Kedrova also holds the record as the actor or actress with the longest time between winning an Oscar and Tony for the same role. Twenty years had elapsed between the 1964 film Zorba the Greek, and the musical Zorba.

It was her only Broadway role, though the Russian actress made scores of many screen appearances, but mostly in foreign films. And some very interesting foreign movies at that, some of which you may not know about.

In Zorba the Greek, her first English-language role, Kedrova plays Madame Hortense, an inn-keeper who takes up with the title character (Anthony Quinn). (There is the improbable couple pictured above.)
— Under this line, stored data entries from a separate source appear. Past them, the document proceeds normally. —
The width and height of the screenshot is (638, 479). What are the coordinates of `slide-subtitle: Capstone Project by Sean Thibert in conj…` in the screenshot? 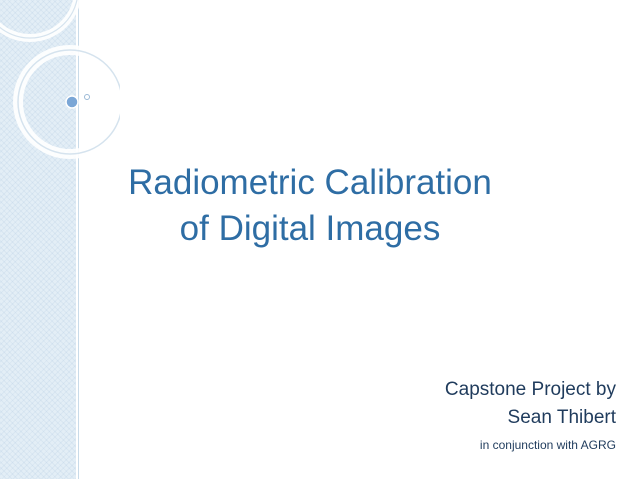 It's located at (530, 416).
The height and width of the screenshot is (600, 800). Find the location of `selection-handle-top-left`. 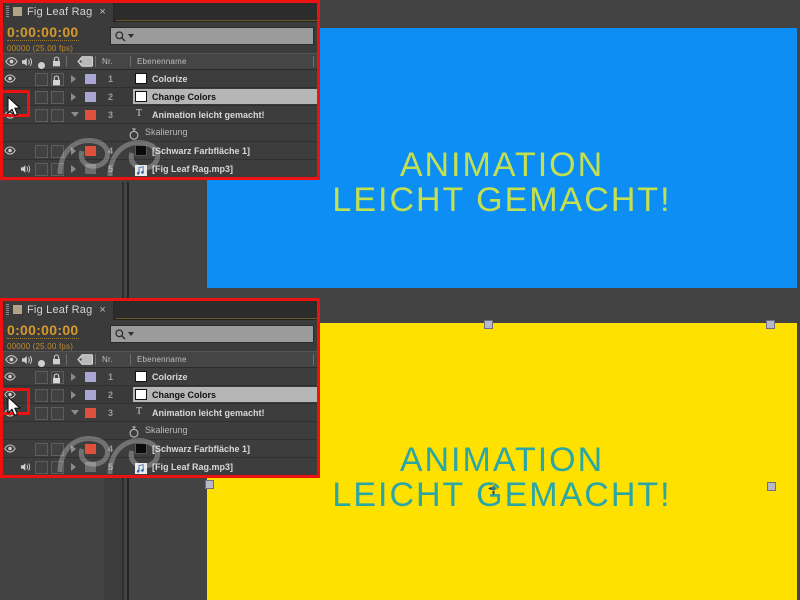

selection-handle-top-left is located at coordinates (488, 324).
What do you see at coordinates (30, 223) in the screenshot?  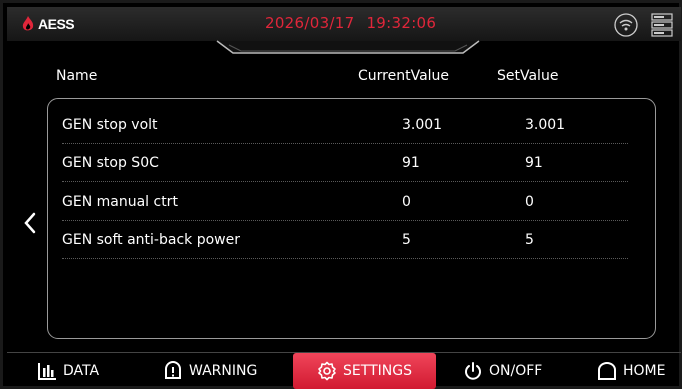 I see `chevron-left-icon` at bounding box center [30, 223].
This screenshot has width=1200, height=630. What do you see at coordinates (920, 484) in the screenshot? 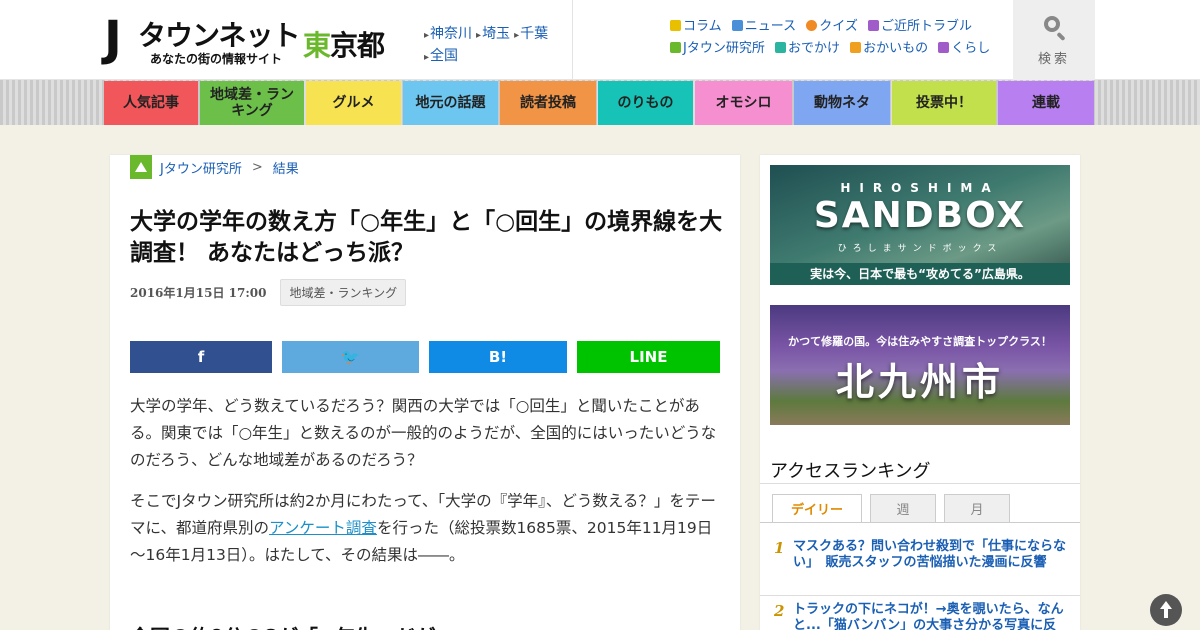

Word is that French actress Simone Signoret was first offered the part but declined after recommending Kedrova for the part.

Frank is afraid that Zorba the Greek, despite Kedrova’s best efforts, does not stand up to the test of time too well. Nonetheless, the picture gave a real boost to her international career.

Zorba’s sentimental plot premise — an constipated British intellectual (Alan Bates) goes to Greece to discover LIFE in capital letters after encountering Quinn’s roistering local peasant character, inevitably described as “lusty” and “life affirming” — is dated.

You know, an uptight Brit find the meaning of it all in idylic southern Europe. And much depends on your view of Quinn’s performance as Zorba.  A little goes a long way in this case.

Kedrova stands out, though.  She was born in 1918 in St. Petersburg, and was spirited out of Russia when her family found itself on the wrong side of the Revolution.

She began her movie career in France in the early 1930’s, and subsequently worked all over Europe. She made some interesting pictures in France. One is the 1966’s crime drama, Maigret a Pigalle (Maigret in Pigalle), based on a novel by the incomparably entertaining Georges Simenon. (The beloved Inspector Maigret is played by Italian actor Gino Cervi.)

For Alfred Hitchcock, Kedrova plays an enigmatic Countess (one of her more glamorous roles) in 1966’s Torn Curtain. For John Huston, she turns up as Madame Sophie in the 1970 cold was drama, The Kremlin Letter.

Kedrova is the first Russian actress to win an Oscar.  Zorba The Greek for better or worse remains her legacy.